How has journalism changed since the start of your long career?

Graduates were then very much in the minority. When I started in newsrooms, it was a mostly male environment with a lot of people who had come up through regional papers and were a bit hardnosed about it all. Many people smoked and drank and thought graduates hadn’t seen enough of the world.

The whole digital revolution has changed the nature of journalism – content is more accessible to a wider audience. It’s now largely graduate entry and I think more women than men. Journalists represent and reflect the demography and are opinion formers.

What are you up to now?

A whole range of things. I left the BBC seven years ago, and since then I’ve been teaching journalism, particularly in summer schools in London. I usually spend a semester every year in Chennai in South India teaching journalism over there too. I'm also still a historian, and I'm really grateful to Warwick for teaching me how to do historical research. In some ways there are similarities between historical research and investigative journalism, but I write history books and monographs about different areas of north London. I’m a journalist and historian – I don’t know which comes first now!

What advice would you give to Warwick students or anyone considering a career in journalism?

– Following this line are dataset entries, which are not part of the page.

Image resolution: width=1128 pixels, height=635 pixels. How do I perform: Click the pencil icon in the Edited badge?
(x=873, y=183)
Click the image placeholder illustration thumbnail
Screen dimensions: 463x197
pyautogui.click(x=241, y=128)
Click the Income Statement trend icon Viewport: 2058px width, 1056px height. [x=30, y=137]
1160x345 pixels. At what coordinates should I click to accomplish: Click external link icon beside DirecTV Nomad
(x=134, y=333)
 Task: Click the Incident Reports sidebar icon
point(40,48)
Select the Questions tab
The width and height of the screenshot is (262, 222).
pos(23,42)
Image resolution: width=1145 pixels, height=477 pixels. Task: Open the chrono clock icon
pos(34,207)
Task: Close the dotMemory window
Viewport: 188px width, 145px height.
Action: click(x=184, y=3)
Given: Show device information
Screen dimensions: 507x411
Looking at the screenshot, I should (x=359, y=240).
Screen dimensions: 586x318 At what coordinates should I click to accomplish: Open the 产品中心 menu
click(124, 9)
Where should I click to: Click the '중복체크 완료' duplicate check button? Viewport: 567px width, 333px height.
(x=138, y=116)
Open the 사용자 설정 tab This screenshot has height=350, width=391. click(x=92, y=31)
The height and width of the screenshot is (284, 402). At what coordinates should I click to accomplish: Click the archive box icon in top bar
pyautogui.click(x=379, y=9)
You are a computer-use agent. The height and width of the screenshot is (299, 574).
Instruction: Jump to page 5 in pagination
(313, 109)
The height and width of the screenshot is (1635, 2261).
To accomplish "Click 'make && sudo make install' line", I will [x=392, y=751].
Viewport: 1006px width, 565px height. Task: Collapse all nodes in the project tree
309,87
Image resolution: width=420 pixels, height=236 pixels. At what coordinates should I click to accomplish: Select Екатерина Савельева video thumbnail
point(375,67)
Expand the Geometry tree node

Be resilient, don't just apply for a couple of jobs and give up if you get rejected. Keep going and be persistent. You don't need a huge pedigree in student journalism, but clearly if you have, it helps and certainly a lot of employers would want some evidence of journalistic activity. Get experience in writing articles, broadcasts or web pieces, anything you can show a potential employer. There are training schemes, including by the BBC and with regional papers, but these can be hugely competitive.

Also, build links and network. Get in touch with a news editor at a local paper or radio station and ask to visit, or about work experience. I also recommend reporting for a local website or writing for anything you can. And get to know the specialist websites, with noticeboards for editorial vacancies.

You need to be resourceful and resilient. If you've got the energy and ability, you'll get there. Very few journalists earn big sums, but I think most feel quite good about keeping the public informed. It’s a profession where you get to meet lots of interesting people and often get to be at real turning points in history.